He replied, frowning, his long face a picture of mental somersaulting, “I believe that he will get it–which means that he can–as far as any poor man can. Of course poor white people can’t get ” he caught himself in mid-air, then reassured himself aloud, “But I guess there is nothing so radical about that statement. Chief Justice Hughes said about the same thing the other night.”
What did he think might remedy the Jim-Crow situation in Washington? He replied audaciously, “A Civil Rights bill.”
“One like the bill formulated by the League of Struggle for Negro Rights?” This is a militant measure, proposing death to lynchers and prison for anyone violating social and political rights of Negroes. “Yes,” he said.
“But you don’t support it, do you?”
For once Jones held his tongue. He merely smiled knowingly. I asked him to tell what he does do about Jim-Crowism.
“I came down here to do a national job,” he replied plaintively. “I can’t get too deeply involved in a local situation. I’m always having to be careful about that. I wish they wouldn’t always be asking me to make speeches around here. I’ve turned down I don’t know how many requests!”

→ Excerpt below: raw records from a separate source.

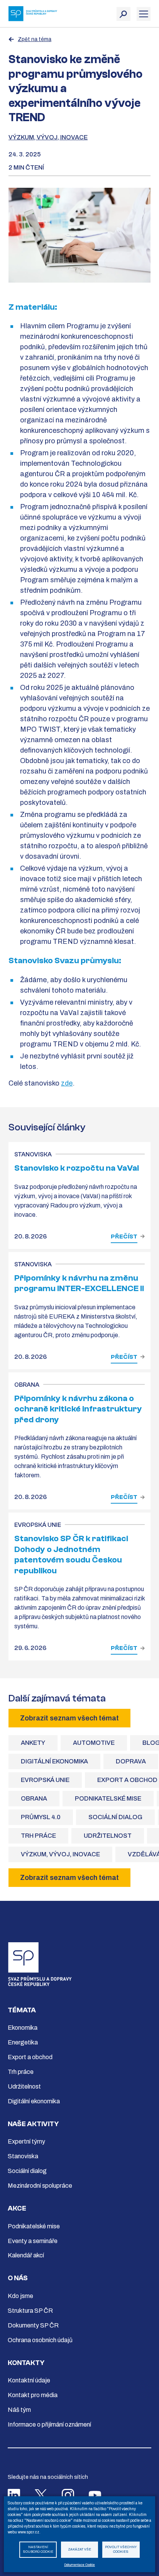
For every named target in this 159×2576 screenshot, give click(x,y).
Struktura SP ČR (30, 2310)
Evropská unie (45, 1780)
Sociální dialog (115, 1817)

WHY did the Roosevelt Administration plant Jones and several other prominent Negroes in conspicuous berths in Washington at the same time it set the pace of intensified discrimination against the Negro people? How does this concern the working people, both Negro and white?
Jones nearly put his finger on something when he mentioned “the whole darned system,” but he concealed the national character of the oppression of the Negro, the crux of it. In these days of imperialism “one group of nations [a minority] lives upon the backs of another group of nations whom they exploit.” In fact the imperialists, pressed by the crisis, redouble the national oppression of colonial and semi-colonial peoples all over the world. The 12,000,000 American Negroes are one of these oppressed nations. Some 9,000,000 live below the Mason-Dixon line today, constituting a majority of the whole population of the Black Belt that sweeps across portions of twelve states. This, with their lasting common language, economic life and customs, identifies them unquestionably as a nation. Recognizing the situation, the Communist Party supports the movement for national liberation of the Negro with the right to self-determination in the Black Belt, as the only road to full and lasting equality. It knows also that, just as the Negro could and did free himself from chattel slavery only by allying himself with the then revolutionary middle class in the Civil War, his only true ally today is the revolutionary working class, which in turn needs the Negro workers and share croppers in the struggle to throw off the yoke of wage slavery. But the white master class knows all this too, and views with increasing fear the sweep toward Negro and white working-class solidarity. In an effort to halt it, the white rulers call upon that reformist breed of Negro “leaders” who have always been upper-class foremen in the ranks of the Negro masses.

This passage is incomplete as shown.